Evaluation of temporal distribution of airborne inoculum of Zymoseptoria tritici and Puccinia triticina in Tunisia
Hassine M, Baraket M, Guesmi M, Ellouze W (2021) Evaluation of temporal distribution of airborne inoculum of Zymoseptoria tritici and Puccinia triticina in Tunisia. The Joint Canadian Fungal Research Network (CanFunNet) and Great Lakes Mycology Conference 2021/05/26 - 2021/05/28, Western University London, Ontario, Canada, p 66
Septoria tritici blotch (STB) (Zymoseptoria tritici) and stripe rust (Puccinia striiformis) are devastating foliar diseases affecting durum wheat in regions of Tunisia. The development of severe epidemics caused by these pathogens has been reported in many wheat-growing regions worldwide including Europe, Australia, Middle East, and North America. The quantification of airborne inoculum is a good technique to predict and understand the epidemiology of Z. tritici and P. striiformi. During the 2016-2017 growing season, volumetric Burkard 7-day spore traps and quantitative PCR (qPCR) were used to continuously quantify the airborne inoculum temporal distribution at one of the disease emerging hotspot areas of northwestern Tunisia. The qPCR monitoring of Z. tritici revealed a number of significant peaks during different periods of the growing season, such as mid-November (384.3 spores), March (264.7 spores), mid-April until the first week of May (a daily detection mean of 75.3 spores), and a higher intensity at the end of the season on June after exceptional precipitations (600 spores). However, P. striiformis was detected from the start of the survey during the sowing period in November to May with peaks during March and once again in April and May.

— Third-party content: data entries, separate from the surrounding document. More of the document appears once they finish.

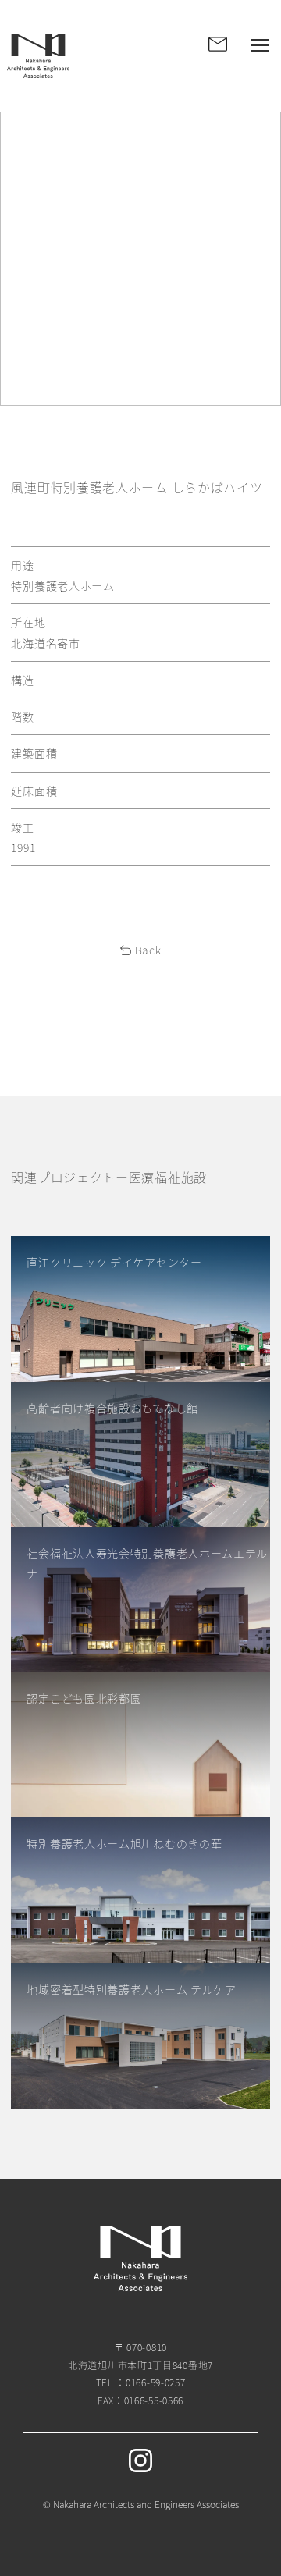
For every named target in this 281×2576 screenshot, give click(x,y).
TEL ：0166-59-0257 (141, 2382)
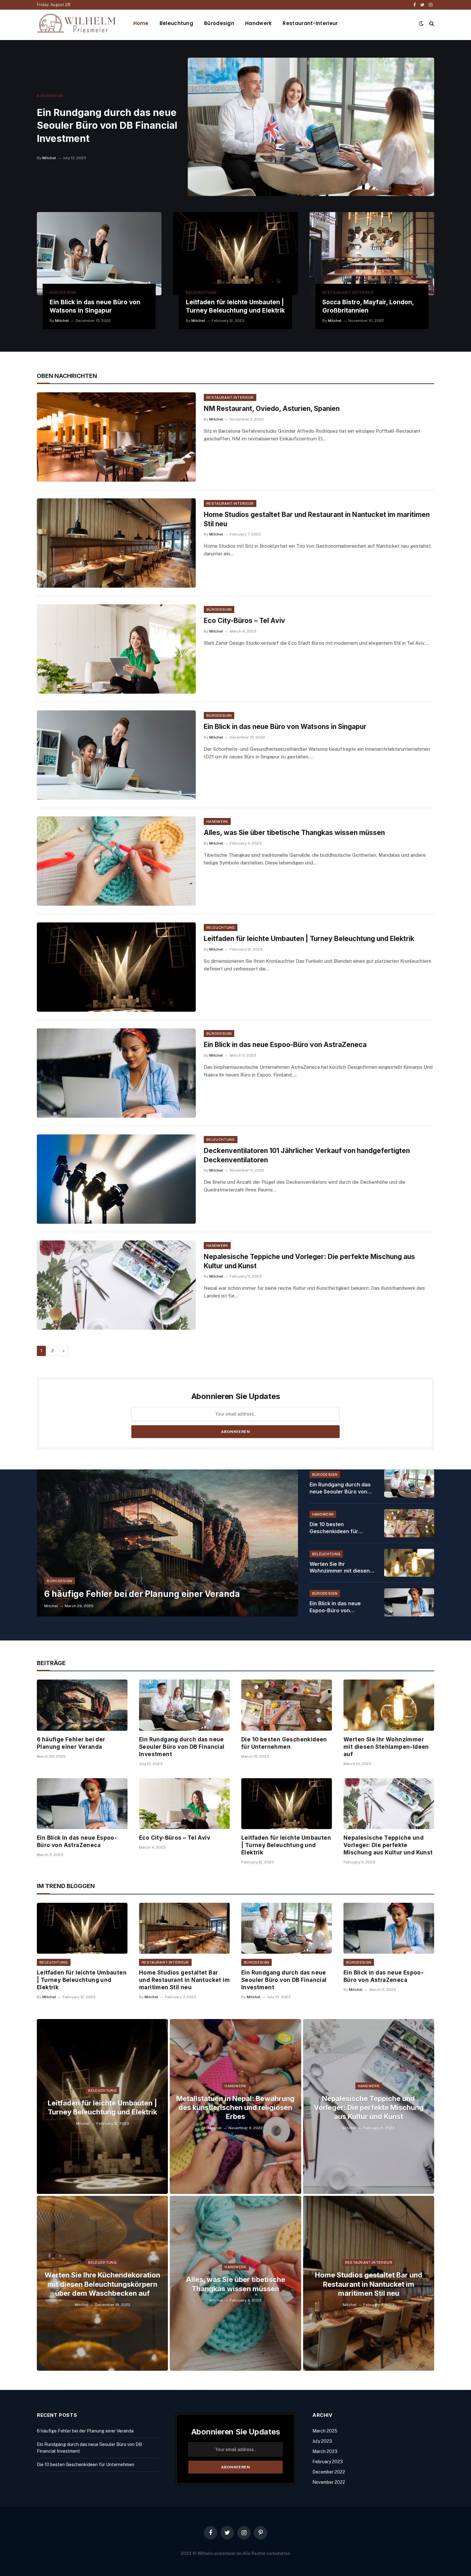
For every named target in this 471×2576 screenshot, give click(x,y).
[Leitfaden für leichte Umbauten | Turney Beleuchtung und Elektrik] (235, 253)
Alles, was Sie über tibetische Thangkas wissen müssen (294, 833)
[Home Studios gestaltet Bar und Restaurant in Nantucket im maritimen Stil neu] (116, 543)
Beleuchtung (176, 23)
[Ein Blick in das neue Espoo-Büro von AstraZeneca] (116, 1073)
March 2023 (324, 2451)
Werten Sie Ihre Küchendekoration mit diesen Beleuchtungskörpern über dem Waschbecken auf (102, 2284)
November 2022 (328, 2482)
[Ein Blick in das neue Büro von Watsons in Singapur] (99, 253)
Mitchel (49, 158)
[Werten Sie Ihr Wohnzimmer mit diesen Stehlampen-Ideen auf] (409, 1563)
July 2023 (322, 2441)
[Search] (431, 23)
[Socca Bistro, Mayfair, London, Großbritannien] (372, 253)
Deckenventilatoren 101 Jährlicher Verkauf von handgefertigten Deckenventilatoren (307, 1155)
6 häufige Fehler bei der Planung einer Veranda (142, 1594)
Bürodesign (219, 23)
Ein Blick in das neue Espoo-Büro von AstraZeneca (285, 1045)
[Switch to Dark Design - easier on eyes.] (421, 23)
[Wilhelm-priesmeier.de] (77, 23)
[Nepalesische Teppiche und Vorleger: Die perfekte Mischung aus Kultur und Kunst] (116, 1285)
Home (141, 23)
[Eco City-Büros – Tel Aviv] (116, 649)
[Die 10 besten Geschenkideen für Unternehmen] (409, 1523)
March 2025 (324, 2430)
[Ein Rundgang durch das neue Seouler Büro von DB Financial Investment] (311, 127)
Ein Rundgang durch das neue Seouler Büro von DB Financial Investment (107, 125)
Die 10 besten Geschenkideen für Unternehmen (334, 1528)
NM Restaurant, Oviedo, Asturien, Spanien (272, 409)
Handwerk (258, 23)
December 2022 (328, 2471)
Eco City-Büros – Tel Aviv (244, 621)
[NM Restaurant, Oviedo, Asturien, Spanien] (116, 437)
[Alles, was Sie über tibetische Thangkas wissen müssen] (116, 861)
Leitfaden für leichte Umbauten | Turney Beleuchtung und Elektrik (235, 306)
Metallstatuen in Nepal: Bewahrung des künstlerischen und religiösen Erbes (235, 2107)
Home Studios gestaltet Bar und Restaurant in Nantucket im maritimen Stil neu (317, 519)
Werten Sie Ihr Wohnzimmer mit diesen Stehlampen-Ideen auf (340, 1568)
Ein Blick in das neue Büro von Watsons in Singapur (95, 306)
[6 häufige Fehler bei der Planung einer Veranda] (167, 1542)
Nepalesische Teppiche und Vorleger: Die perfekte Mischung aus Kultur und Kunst (309, 1261)
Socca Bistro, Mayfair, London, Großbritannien (368, 306)
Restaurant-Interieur (310, 23)
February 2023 (327, 2461)
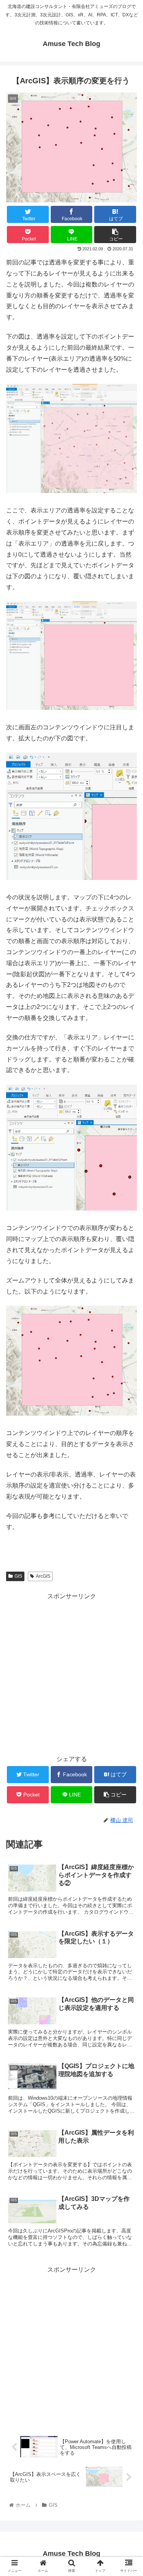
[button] (128, 1384)
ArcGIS (43, 1576)
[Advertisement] (71, 1673)
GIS (18, 1576)
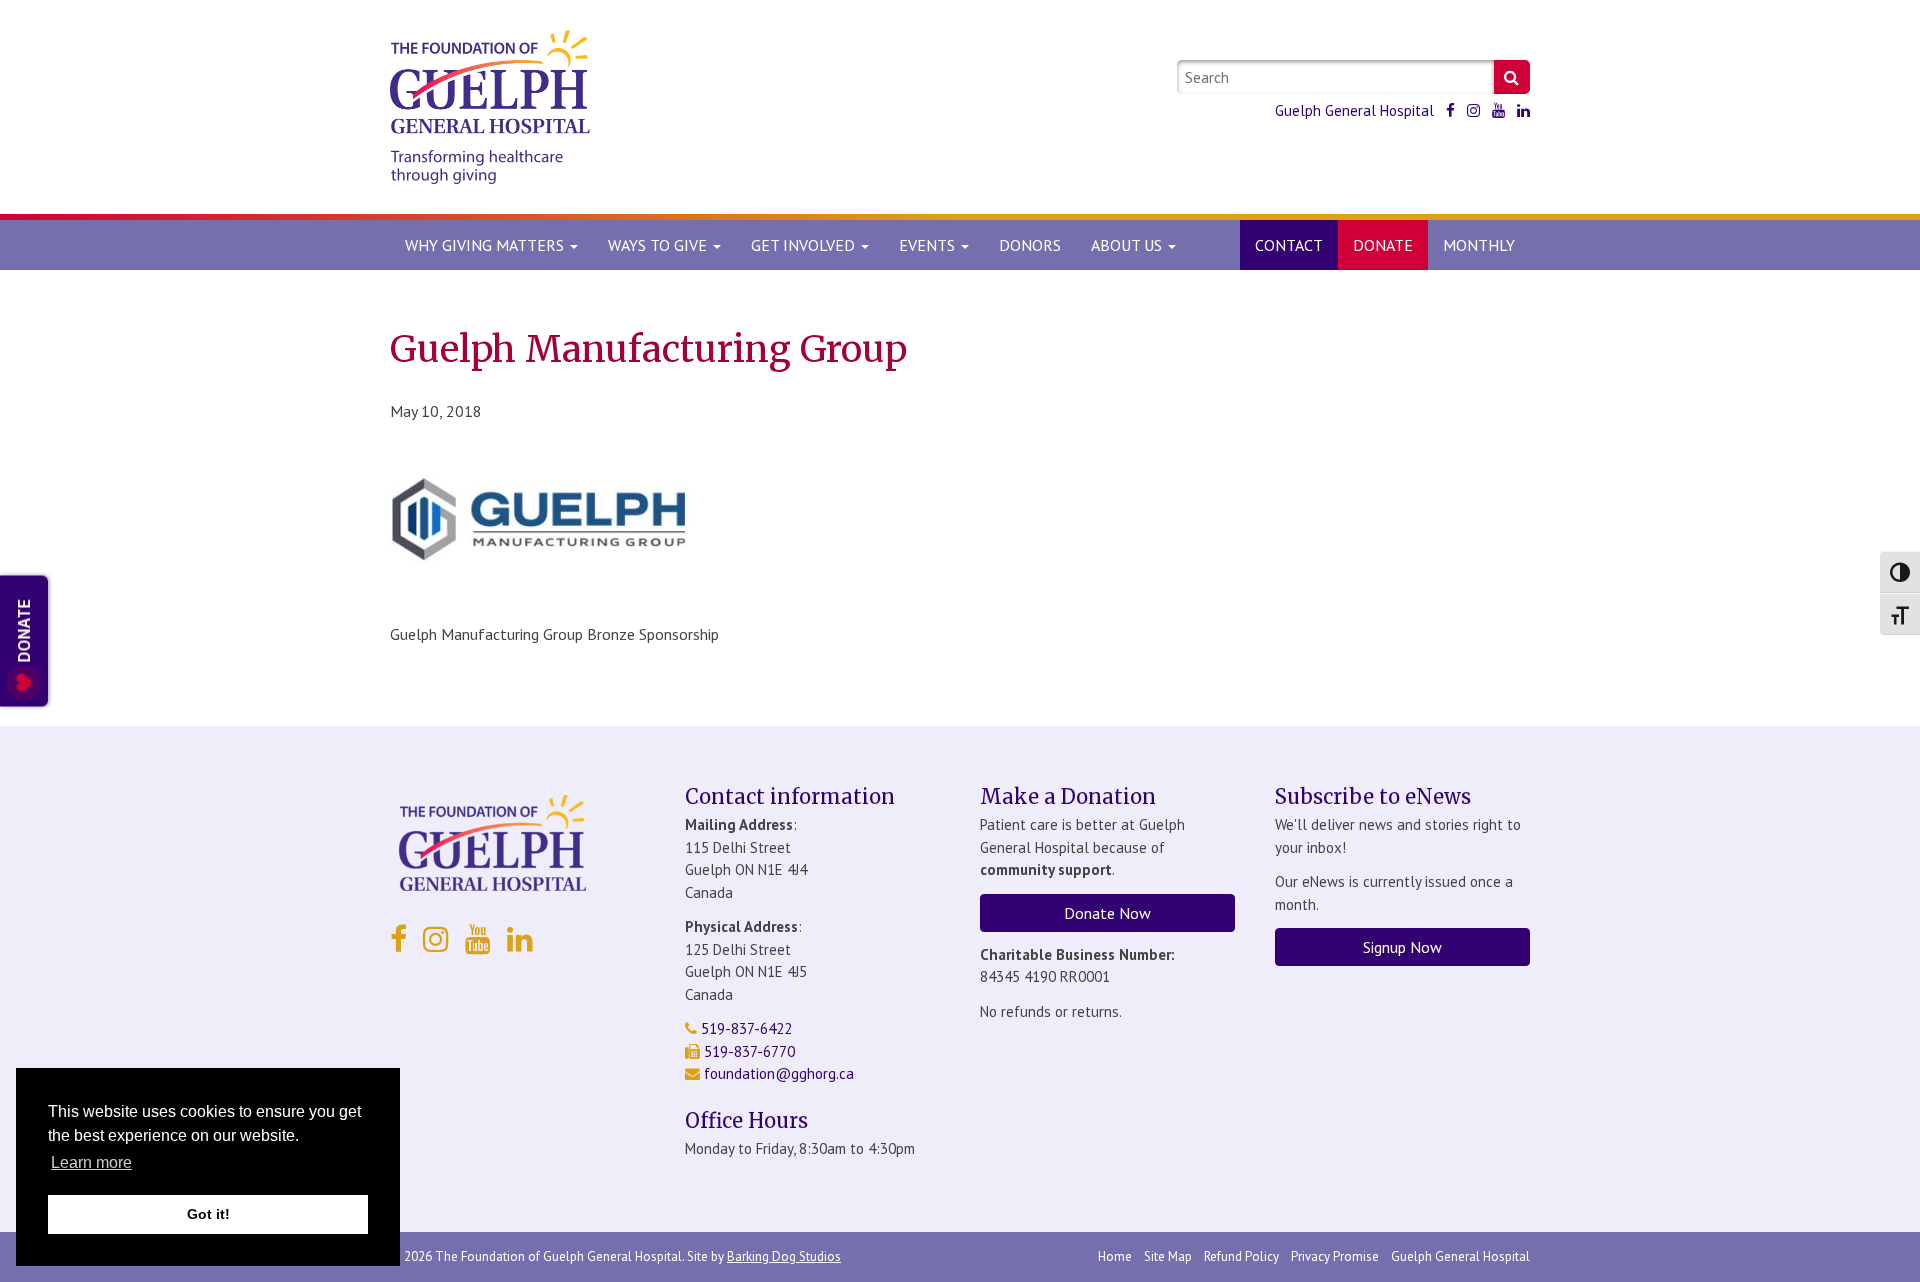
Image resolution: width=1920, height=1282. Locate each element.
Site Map (1168, 1256)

Significant quantities (527.2 spores) and detection frequencies (± 10 % of days) of P. striiformis were observed mainly in March and once again in April and May with 553.4 and 397.32 spores respectively. The trapped inoculum of airborne Z. tritici and P. striiformis were positively and significantly correlated with STB and stripe rust disease severity in the field. Moreover, weather conditions such as temperature, humidity and precipitation are main contributors to the production and the quantity of airborne inoculum. Our results showed that the quantification of airborne inoculum could be an indicator for early detection of Z. tritici and P. striiformis incursion and spread before symptoms become evident and thereby become a useful tool to anticipate needs for management and optimization for timing of disease control products.